The target start regular expression. This is a Python regular expression to filter the console input to asynchronously detect if a target has reset. If a board crashes running a test or at any point reset this filter detects the restart and ends the test with a suitable result.
target_on_command
The target on command is a host shell command that is called before the first test. This command powers on a target. Targets should be left powered off when not running tests or the target may request TFTP downloads that are for another target interfering with those test results. We recommend you implement this command as a target off command, a pause, then a target on command.
target_off_command
The target off command is a host shell command that is called after the last test powering off the target.
target_reset_command
The target reset command is a host shell command that is called when the target needs to be reset. This command can power cycle the target or toggle a reset signal connected to the target. If you are power cycling a target make sure you have a suitable pause to let the target completely power down.

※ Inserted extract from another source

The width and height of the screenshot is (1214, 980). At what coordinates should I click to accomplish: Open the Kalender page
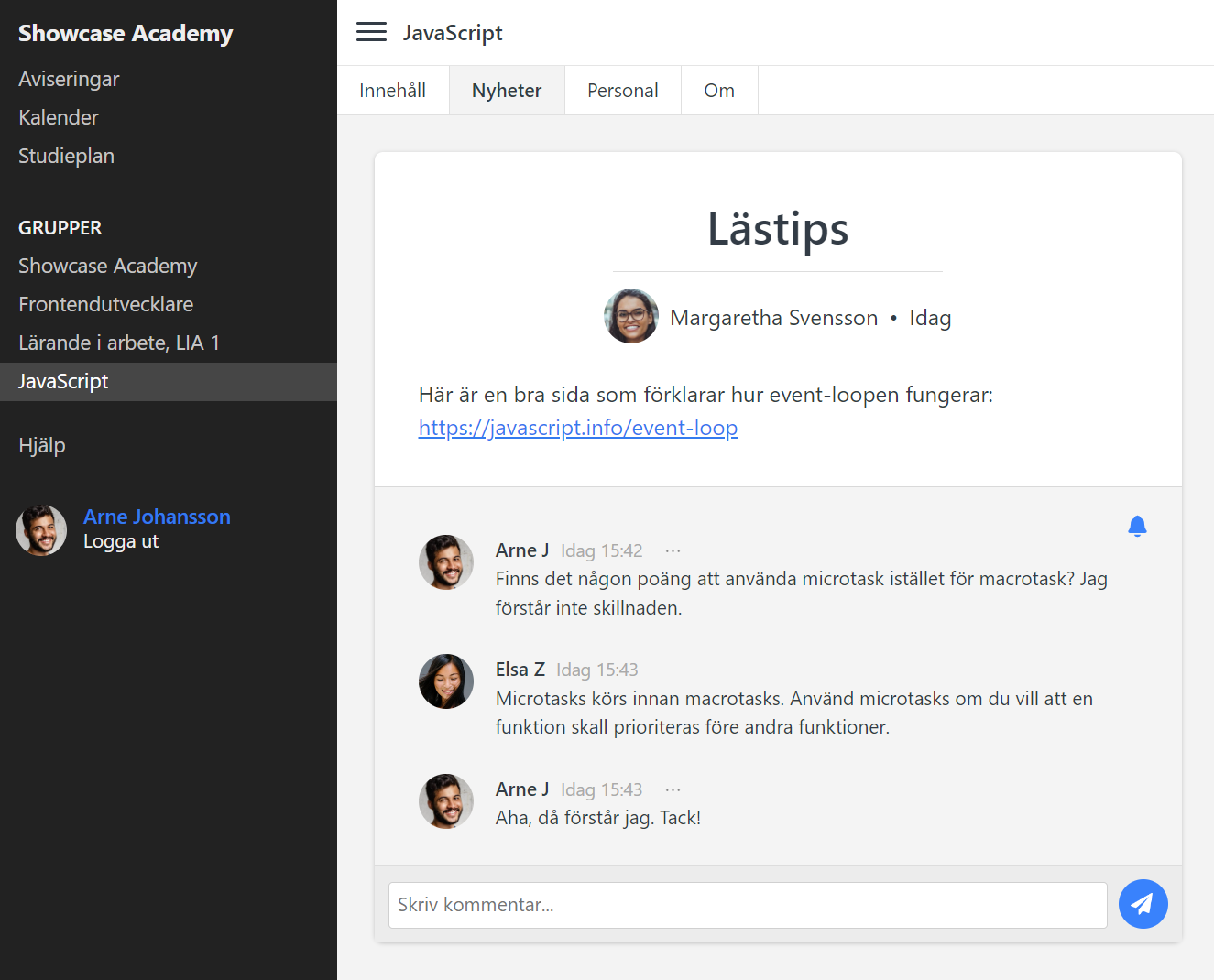(x=58, y=117)
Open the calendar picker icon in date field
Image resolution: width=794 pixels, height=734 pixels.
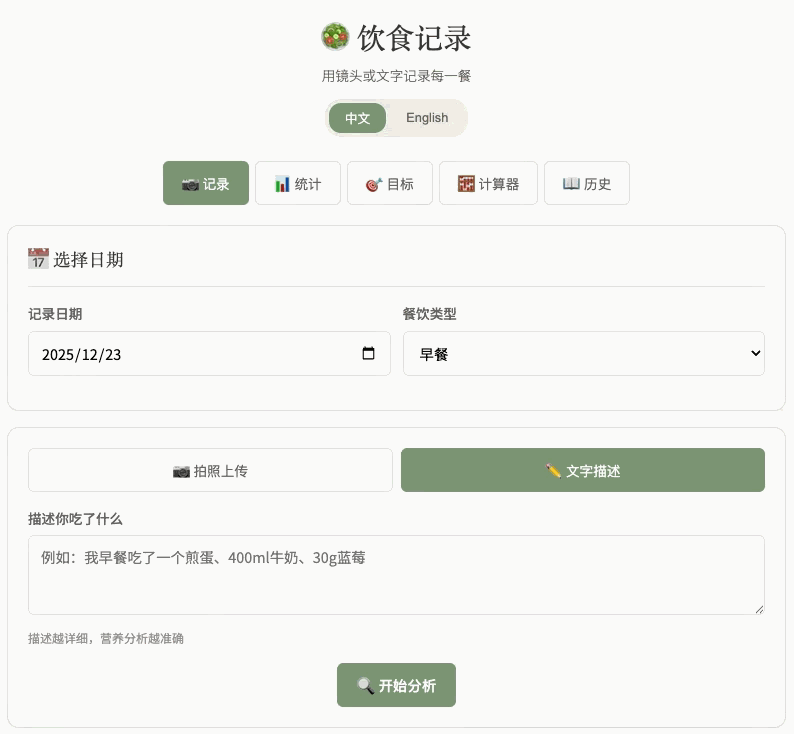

11.4.3. Configuration Scripts

Configuration scripts are provided for each supported RTEMS Tester and RTEMS Run back end and console management. The scripts are in the standard RTEMS Toolkit Configuration Script format. Please refer to the RTEMS Source Builder documentation for the basic scripting syntax and usage.

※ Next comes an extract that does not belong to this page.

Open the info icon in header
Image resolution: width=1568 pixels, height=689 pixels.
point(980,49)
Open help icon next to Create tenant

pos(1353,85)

The RTEMS Tester and RTEMS Run specializes the standard configuration syntax providing a directive for the console and each supported back end. The supported directives are:

  • %console
  • %execute
  • %gdb
  • %tftp

11.4.3.1. Console

The %console configures the console used to access the target’s console. The console can be a process’s stdout, a termios tty on Unix and MacOS and Telnet on all hosts. The directive accepts:

stdio
The standard output stream from the executing processing.
tty <dev> <settings>

The name of the tty to open and use. The tty device or <dev> can be a termio device and the <settings> are standard termios values.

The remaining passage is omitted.